Consensus among the panel members must be achieved to determine the final rating for each procedure. If eighty percent (80%) of the panel members agree on a single rating or one of two consecutive ratings, the final rating is determined by the rating that is closest to the median of all the ratings. Up to three voting rounds are conducted to achieve consensus.

If consensus is not reached through the modified Delphi technique, the panel is convened by conference call. The strengths and weaknesses of each imaging examination or procedure are discussed and a final rating is proposed. If the panelists on the call agree, the rating is accepted as the panel's consensus. The document is circulated to all the panelists to make the final determination. If consensus cannot be reached, "No consensus" appears in the rating column and the reasons for this decision are added to the comment sections.

Not applicable

Criteria developed by the Expert Panels are reviewed by the American College of Radiology (ACR) Committee on Appropriateness Criteria.

ACR Appropriateness Criteria®

Clinical Condition: Right Lower Quadrant Pain--Suspected Appendicitis

Variant 1: Fever, leukocytosis, and classic presentation clinically for appendicitis in adults.

Radiologic Procedure	Rating	Comments	RRL*
CT abdomen and pelvis with contrast	8	Use of oral or rectal contrast depends on institutional preference.
CT abdomen and pelvis without contrast	7	Use of oral or rectal contrast depends on institutional preference.
US abdomen RLQ	6	With graded compression.	O
US pelvis	5		O
X-ray abdomen	5	May be useful in excluding free air or obstruction.
MRI abdomen and pelvis without and with contrast	5	See statement regarding contrast in text under "Anticipated Exceptions."	O
CT abdomen and pelvis without and with contrast	4	Use of oral or rectal contrast depends on institutional preference.
MRI abdomen and pelvis without contrast	4		O
X-ray contrast enema	3
Tc-99m WBC scan abdomen and pelvis	3
Rating Scale: 1,2,3 Usually not appropriate; 4,5,6 May be appropriate; 7,8,9 Usually appropriate			*Relative Radiation Level

Note: Abbreviations used in the tables are listed at the end of the "Major Recommendations" field.

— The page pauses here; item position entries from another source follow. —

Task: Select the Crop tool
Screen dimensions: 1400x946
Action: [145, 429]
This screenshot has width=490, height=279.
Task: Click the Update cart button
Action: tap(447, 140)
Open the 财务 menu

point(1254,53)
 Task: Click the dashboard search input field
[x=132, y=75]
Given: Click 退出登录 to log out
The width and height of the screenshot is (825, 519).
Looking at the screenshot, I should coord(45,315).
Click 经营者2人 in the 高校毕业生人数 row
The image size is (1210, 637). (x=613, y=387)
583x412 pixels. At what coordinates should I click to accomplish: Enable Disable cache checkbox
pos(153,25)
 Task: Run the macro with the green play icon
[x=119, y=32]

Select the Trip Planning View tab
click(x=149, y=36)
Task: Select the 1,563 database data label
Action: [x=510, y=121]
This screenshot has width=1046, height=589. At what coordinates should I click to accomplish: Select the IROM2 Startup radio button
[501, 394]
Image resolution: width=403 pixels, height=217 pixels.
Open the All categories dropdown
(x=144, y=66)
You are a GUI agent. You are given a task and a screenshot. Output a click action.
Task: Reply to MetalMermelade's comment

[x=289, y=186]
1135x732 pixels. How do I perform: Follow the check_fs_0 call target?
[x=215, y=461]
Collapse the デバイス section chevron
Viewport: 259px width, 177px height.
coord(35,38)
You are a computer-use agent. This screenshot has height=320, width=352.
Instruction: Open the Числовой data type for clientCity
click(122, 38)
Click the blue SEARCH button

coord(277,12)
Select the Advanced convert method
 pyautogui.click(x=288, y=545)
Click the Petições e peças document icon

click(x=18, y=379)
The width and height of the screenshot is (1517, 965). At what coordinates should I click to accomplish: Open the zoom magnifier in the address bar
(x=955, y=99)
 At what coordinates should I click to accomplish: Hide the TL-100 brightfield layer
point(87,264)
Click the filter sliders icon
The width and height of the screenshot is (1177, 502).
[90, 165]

Variant 2: Fever, leukocytosis; possible appendicitis, atypical presentation, adults and adolescents.

Radiologic Procedure	Rating	Comments	RRL*
CT abdomen and pelvis with contrast	8	Use of oral or rectal contrast depends on institutional preference.
X-ray abdomen	6	May be useful in excluding free air or obstruction.
US abdomen RLQ	6	With graded compression.	O
US pelvis	6		O
CT abdomen and pelvis without contrast	6	Use of oral or rectal contrast depends on institutional preference.
MRI abdomen and pelvis without and with contrast	5	See statement regarding contrast in text under "Anticipated Exceptions."	O
CT abdomen and pelvis without and with contrast	4	Use of oral or rectal contrast depends on institutional preference.
MRI abdomen and pelvis without contrast	4		O
X-ray contrast enema	3	The RRL for the adult procedure is .
Tc-99m WBC scan abdomen and pelvis	3
Rating Scale: 1,2,3 Usually not appropriate; 4,5,6 May be appropriate; 7,8,9 Usually appropriate			*Relative Radiation Level

Note: Abbreviations used in the tables are listed at the end of the "Major Recommendations" field.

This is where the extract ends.